How To Ace Your Sales Interview Part 1: An In-Depth Guide to Mock Pitching
Insider tips from a sales hiring leader
From narrowing down the list of companies you’re interested in as a candidate, to conducting multiple interviews with various people within an organization, interviewing can quickly turn into a full-time job.
The mock sales pitch is where I see many experienced salespeople struggling to present themselves properly. It’s painful for all parties if a sales candidate gets to the final interview round only to drop the ball on the mock call. This happens so frequently that we recommend Leap’s clients do these mock calls much earlier (rather than later) in the interview process so they don’t waste time or get prematurely excited about a candidate.
I’ve put together a guide to help you properly prepare for this portion of a sales interview. Most of the same points can be utilized in a real-life sales pitch with just a few tweaks.
Do Your Homework
It’s no secret that preparation is key. Read every word of the interview exercise instructions. If you have follow-up questions, don't be shy; ask your interviewer or recruiter for more clarity.
You should research the company’s products, services, industry and market opportunities. Read articles, watch videos, research the people in the interview panel and write out all the qualifying questions you want to ask in the mock call well in advance.
If the company is privately held, research their investors and why they invested in the business. If the company is public, listen to their quarterly investor call with Wall Street. This will be under the investor relations section of their website.
Have an agenda and be prepared to recap
Before you begin the mock call, make sure each person in the interview has an assigned position for the role-play, whether it's the CEO, CFO, etc. Then, start the exercise by setting the agenda for the call and confirming how much time you have before the group has to drop for other appointments.

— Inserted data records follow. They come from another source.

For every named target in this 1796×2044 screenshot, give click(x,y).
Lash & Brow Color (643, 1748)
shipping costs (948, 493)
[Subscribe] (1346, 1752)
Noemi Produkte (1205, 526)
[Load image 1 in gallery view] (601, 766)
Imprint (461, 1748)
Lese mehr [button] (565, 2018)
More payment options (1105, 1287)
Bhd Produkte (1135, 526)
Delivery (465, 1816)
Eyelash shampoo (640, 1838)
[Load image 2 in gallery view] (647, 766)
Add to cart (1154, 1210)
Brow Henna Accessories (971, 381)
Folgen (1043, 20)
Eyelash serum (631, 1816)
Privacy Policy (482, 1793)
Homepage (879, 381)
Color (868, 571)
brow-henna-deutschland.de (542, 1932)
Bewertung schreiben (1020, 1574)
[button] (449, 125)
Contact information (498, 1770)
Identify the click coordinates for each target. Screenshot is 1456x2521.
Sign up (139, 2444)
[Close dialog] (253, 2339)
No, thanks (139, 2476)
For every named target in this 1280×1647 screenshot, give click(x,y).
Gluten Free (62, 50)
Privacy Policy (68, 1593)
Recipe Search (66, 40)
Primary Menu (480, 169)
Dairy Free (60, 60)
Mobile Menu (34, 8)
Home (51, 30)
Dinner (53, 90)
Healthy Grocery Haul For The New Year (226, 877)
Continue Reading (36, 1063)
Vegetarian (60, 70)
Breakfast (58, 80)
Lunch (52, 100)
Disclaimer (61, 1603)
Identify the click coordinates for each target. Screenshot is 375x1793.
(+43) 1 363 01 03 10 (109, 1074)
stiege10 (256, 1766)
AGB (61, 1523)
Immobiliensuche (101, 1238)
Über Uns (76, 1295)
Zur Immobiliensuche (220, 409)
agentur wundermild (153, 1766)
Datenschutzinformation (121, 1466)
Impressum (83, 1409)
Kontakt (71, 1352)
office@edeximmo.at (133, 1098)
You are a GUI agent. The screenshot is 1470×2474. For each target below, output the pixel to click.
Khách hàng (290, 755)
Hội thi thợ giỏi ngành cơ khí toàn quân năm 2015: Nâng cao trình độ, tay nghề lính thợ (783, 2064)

A good example agenda looks like this:
Recap of the last call
Business use case
You might be asking how there could be a recap if there was no last call. If this is a demo call (most interview prompts are demos), there was likely a discovery call before this stage in the real-world sales cycle. Create the recap from scratch and get all stakeholders aligned with the pain points of the business before you start presenting slides.
Here’s a sample script for starting the recap conversation:
"In my last call with (stakeholder name), she relayed to me some of the key pain points and opportunities of the business. From what I understood, it sounds like your business is experiencing (XYZ pain points) and is looking to solve this issue in the first half of this year. I'd love to hear from (other stakeholder’s name) about how you view these pain points and opportunities for the business this year. Are there any other pain points I might have missed in the previous conversation?”
This approach is a great Segway into qualifying questions.
Qualifying questions are the most powerful element of any sales exercise. Every employer wants to understand that you can discover pain, listen and create urgency to buy. Many candidates read interview prompts and focus on the slides. Instead, you should take the time to understand your prospect’s needs.
Questions, and the order in which you ask them, help to control the flow of the conversation. If you've done your homework, you'll naturally come up with a list of questions, but in a mock pitch there are a few questions you should make sure you walk away knowing the answers to:
What is the business’s pain point related to your product?
How urgently do they need to solve this pain point? What's the timeline?
What is their buying process?
Who are all the stakeholders that need to sign off before a deal can be finalized?
How will they measure success once the product is in their hands?
Do they have a dedicated budget for solving this pain point, or will they need to create one?
What happens if they do nothing about the pain point? What’s the impact on the business?
DO NOT read each question back to back. Instead, ask follow-up questions to your questions. Active listening is critical to be great at sales, so it’s important to prove that you clearly have that skill.
Make sure every person in the room participates in the discussion. If someone is being quiet in the background, call them out by specifically directing a question at them.
Qualifying questions open the door for stakeholders to do more talking. You’ll know if you did well if the stakeholders spoke more than you did during the demo.